# Potty training and reinforcements



## Colbie (Feb 9, 2013)

Colbie has been doing very well and at 18 weeks rarely has an accident. When she does it is because we are in the process of expanding her domain from the kitchen to other rooms of the house. She is starting to use the potty bells to signal as well.

When we first started we reinforced her behavior with praise and treats. We have been weaning her from the treats, reinforcing every other successful outcome to the point where we aren't using treats but just praise.

She use to look up at us when she was going potty expecting the treat. Now she rarely does. 

So my question is... Is there a reason to throw in the occasional random treat to continue to reinforce her behavior or is praise sufficient reinforcement at this point?


----------



## tra_po (Aug 14, 2013)

If she's not looking for it, I would just give praise. Maybe save the treats now for a rainy day or when she's hesitant to go outside. 

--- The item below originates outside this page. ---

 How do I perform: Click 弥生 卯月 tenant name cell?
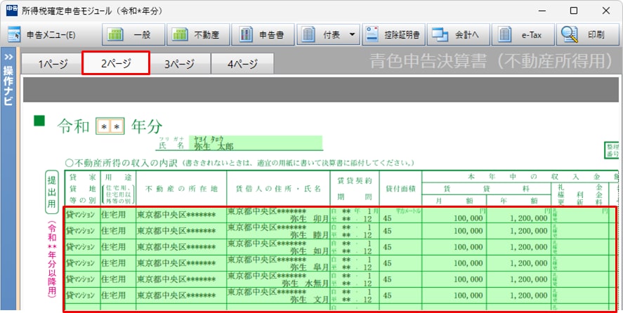coord(277,215)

And congrats to Colbie on the bells. I just could never get Ludo remotely interested in using them. He goes to the door and barks, which is actually louder than the bell, but there is a floor bell sitting right there as well as hanging bells from a hook by the door. Nope. Has to always be on his terms. LOL!


----------



## Colbie (Feb 9, 2013)

tra_po said:


> If she's not looking for it, I would just give praise. Maybe save the treats now for a rainy day or when she's hesitant to go outside.
> 
> And congrats to Colbie on the bells. I just could never get Ludo remotely interested in using them. He goes to the door and barks, which is actually louder than the bell, but there is a floor bell sitting right there as well as hanging bells from a hook by the door. Nope. Has to always be on his terms. LOL!


Thanks Traci. Sounds like Ludo is his own man and doing things on his own terms. Colbie barely nudges the bells and its easy to miss.

As far as the rain, that doesn't deter her. We keep a pad for her when we go out but she would rather "hold it" then use it.


----------



## jabojenny (Sep 18, 2011)

Honestly I don't think I've used many treats at all with Mae when she does her business. One reason for this is because she's outside, a lot, with Tim and she just goes, I tell her "Good girl!" and she's perfectly fine with that. I do give her treats more when she goes inside but she LOVES praise as well too. I'm sure others will chime in with the amounts of treats to give for a command but I always throw a treat in somewhere even with Tim, it keeps them on their toes. Mae has caught on with the bells too, very quickly, Tim never got it he's a door scratcher and barker. Mae has been doing great with potty training but I'm not sure I want to expand her territory yet. We're all flying to Florida after Christmas and she'll be spending a lot of time in her pen so I don't want to open a can of worms. We started some Shaping exercises with her Sherpa carrier so the flight won't be so stressful, but with Tim being a flying veteran I'm not too worried this second time around except she's way more active then he is.


----------



## Tom King (Aug 2, 2006)

We don't use treats at all for potty training, other than praise.


----------



## Colbie (Feb 9, 2013)

jabojenny said:


> Honestly I don't think I've used many treats at all with Mae when she does her business. One reason for this is because she's outside, a lot, with Tim and she just goes, I tell her "Good girl!" and she's perfectly fine with that. I do give her treats more when she goes inside but she LOVES praise as well too. I'm sure others will chime in with the amounts of treats to give for a command but I always throw a treat in somewhere even with Tim, it keeps them on their toes. Mae has caught on with the bells too, very quickly, Tim never got it he's a door scratcher and barker. Mae has been doing great with potty training but I'm not sure I want to expand her territory yet. We're all flying to Florida after Christmas and she'll be spending a lot of time in her pen so I don't want to open a can of worms. We started some Shaping exercises with her Sherpa carrier so the flight won't be so stressful, but with Tim being a flying veteran I'm not too worried this second time around except she's way more active then he is.


We will be taking Colbie on vacation with us after Christmas as well. I'm a little concerned leaving her when we are out as she is use to having part of the laundry room with her unlocked crate in it but on vacation we will keep her in her closed crate. She is pretty good at being flexible since our schedule changes from day to day. She just seems to roll with it for the most part.


----------